Ahmedinejad Describes IRGC Intelligence Chief as ‘Psychologically Imbalanced’

Tuesday, 18 September, 2018 – 09:45
Former Iranian President Mahmoud Ahmadinejad. (AP)
London – Asharq Al-Awsat
In the latest in a wave of criticism against Iranian Supreme Leader Ali Khamenei’s close associates, former President Mahmoud Ahmadinejad attacked Iranian Revolutionary Guards Corps (IRGC) Intelligence Chief Hossein Taeb, describing him as “psychologically imbalanced” and not fit for the job.

He accused the judiciary and the IRGC of fabricating cases against his aides over political differences.

In a video, Ahmadinejad lashed out against Taeb, saying that all he does is “fabricate cases,” revealing that during his presidency, he was opposed to him assuming his current post.

The former president asserted: “All state officials know that he is imbalanced and everyone knows what he has been up to.”

Ahmadinejad said that “the fabrication campaign against him and his aides was launched by the Ministry of Intelligence and IRGC Intelligence in 2011 under Taeb’s leadership.”

Furthermore, he also wondered whether “the use of state power is permissible in political disputes.”

Ahmadinejad also revealed that Taeb, who served as deputy intelligence minister under former President Akbar Hashemi-Rafsanjani, was removed from his post for sparking disputes among various officials.

“They kicked him out of the Intelligence Ministry, but they later violated the law and gave him a top post with full authority elsewhere,” said Ahmadinejad.

In April 2011, the European Union included Taeb and 23 other officials on the sanctions list for “gross violation of human rights” of Iranian citizens. He is barred from entering EU countries.

Ahmadinejad’s stances and criticism of the Iranian regime, coupled with growing public discontent as a result of the deteriorating economy and living conditions, have sparked widespread debate in the country. His opponents accuse him of adopting “populist” positions.

In another part of the video, Ahmadinejad stated that what he says is “not an insult or a propaganda against the regime… we want to reform the situation… we say that this is bad and damaging the regime, the Iranian revolution, and the people.”

A few days ago, Esfandiar Rahim Mashaei, vice president, chief of staff, and senior aide to Ahmadinejad, was sentenced to six and a half years in prison on charges of threatening national security.

In March, Mashaei protested in front of the British embassy and burned a court sentence against former vice president and close Ahmadinejad aide, Hamid Baghaei, in a symbolic reference to accusations of “links” between the Chief Justice and Britain.

Commenting on Mashaei’s charges, Ahmadinejad said it “distorts the image of the regime,” while also criticizing IRGC intelligence service for setting up its own prisons.

Last week, a group of Ahmadinejad supporters published a video of Mashaei in which he speaks of attempts to assassinate him in prison.
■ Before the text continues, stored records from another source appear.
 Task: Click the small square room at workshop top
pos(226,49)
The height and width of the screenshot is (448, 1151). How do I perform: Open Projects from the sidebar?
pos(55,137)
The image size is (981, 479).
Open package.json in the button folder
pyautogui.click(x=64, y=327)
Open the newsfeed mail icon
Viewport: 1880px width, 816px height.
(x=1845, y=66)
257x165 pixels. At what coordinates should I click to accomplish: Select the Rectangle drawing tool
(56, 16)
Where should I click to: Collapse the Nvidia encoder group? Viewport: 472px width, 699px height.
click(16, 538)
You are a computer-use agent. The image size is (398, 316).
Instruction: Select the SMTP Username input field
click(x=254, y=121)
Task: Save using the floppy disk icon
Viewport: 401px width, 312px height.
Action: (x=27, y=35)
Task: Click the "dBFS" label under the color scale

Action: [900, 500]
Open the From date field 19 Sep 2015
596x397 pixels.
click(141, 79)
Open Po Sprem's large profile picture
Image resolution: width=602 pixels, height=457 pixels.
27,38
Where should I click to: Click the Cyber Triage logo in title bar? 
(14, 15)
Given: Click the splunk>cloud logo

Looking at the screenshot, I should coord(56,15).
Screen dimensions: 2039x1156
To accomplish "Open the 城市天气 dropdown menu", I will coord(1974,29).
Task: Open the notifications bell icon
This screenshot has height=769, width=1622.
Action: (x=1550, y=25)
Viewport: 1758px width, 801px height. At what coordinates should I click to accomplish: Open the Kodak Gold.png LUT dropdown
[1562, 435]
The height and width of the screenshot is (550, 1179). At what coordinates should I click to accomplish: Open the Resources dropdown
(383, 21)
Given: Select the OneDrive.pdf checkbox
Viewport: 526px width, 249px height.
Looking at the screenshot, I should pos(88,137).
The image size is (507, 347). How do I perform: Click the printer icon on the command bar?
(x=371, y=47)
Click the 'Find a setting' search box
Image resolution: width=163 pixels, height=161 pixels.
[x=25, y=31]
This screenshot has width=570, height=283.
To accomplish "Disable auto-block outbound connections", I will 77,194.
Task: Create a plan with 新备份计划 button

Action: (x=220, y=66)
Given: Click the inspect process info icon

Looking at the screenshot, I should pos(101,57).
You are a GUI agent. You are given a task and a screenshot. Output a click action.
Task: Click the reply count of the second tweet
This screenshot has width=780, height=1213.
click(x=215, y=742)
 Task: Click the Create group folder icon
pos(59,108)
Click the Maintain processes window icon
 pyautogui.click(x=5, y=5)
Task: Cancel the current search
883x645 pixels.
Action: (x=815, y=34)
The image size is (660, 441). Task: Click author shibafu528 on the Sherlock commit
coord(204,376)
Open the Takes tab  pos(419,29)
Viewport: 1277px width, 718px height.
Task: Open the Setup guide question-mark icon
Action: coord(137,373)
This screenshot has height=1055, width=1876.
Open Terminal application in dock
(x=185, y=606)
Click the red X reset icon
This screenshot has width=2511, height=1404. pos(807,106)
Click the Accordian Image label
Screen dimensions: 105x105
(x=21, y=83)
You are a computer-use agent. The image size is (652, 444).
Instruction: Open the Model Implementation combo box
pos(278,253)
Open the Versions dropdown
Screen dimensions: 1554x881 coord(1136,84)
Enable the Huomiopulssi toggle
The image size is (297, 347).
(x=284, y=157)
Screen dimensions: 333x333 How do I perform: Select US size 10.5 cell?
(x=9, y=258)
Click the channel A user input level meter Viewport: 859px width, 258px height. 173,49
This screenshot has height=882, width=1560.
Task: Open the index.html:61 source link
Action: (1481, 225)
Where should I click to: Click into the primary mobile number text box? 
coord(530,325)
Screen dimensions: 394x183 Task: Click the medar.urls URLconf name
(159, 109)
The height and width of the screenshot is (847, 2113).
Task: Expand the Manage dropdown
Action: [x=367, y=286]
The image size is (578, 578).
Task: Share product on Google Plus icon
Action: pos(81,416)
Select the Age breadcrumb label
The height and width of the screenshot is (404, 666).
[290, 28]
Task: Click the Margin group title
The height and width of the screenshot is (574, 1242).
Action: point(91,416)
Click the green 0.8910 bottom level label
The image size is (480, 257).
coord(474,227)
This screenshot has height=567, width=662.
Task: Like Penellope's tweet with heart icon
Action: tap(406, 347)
He also accused Taeb of working to force confessions from Baghaei, who is serving a sentence in Evin prison.

IRGC intelligence service is a parallel organ of the Ministry of Intelligence. Khamenei appoints its chief, who is therefore considered one of the most powerful figures in the regime.

The Guards’ intelligence service is known for prosecuting senior officials accused of security violations. It is tasked with providing protection for the supreme leader and senior officials of state agencies, airports and nuclear facilities.

Ahmadinejad is not the first senior Iranian official to criticize the IRGC intelligence chief.

In recent years, current deputy speaker Ali Motahari and reformist opposition leader Mehdi Karroubi have sharply criticized Taeb and the IRGC intelligence service’s operation in parallel to the Ministry of Intelligence.

Among the most prominent arrests were Iranian President Hassan Rouhani’s brother, Hossein Fereydoun, and brother of Vice-President Eshaq Jahangiri, Mehdi Jahangiri, on charges of corruption.

Prior to the 2017 presidential elections, Rouhani had criticized the arrest of a number of activists on his electoral campaign by the Guards’ intelligence.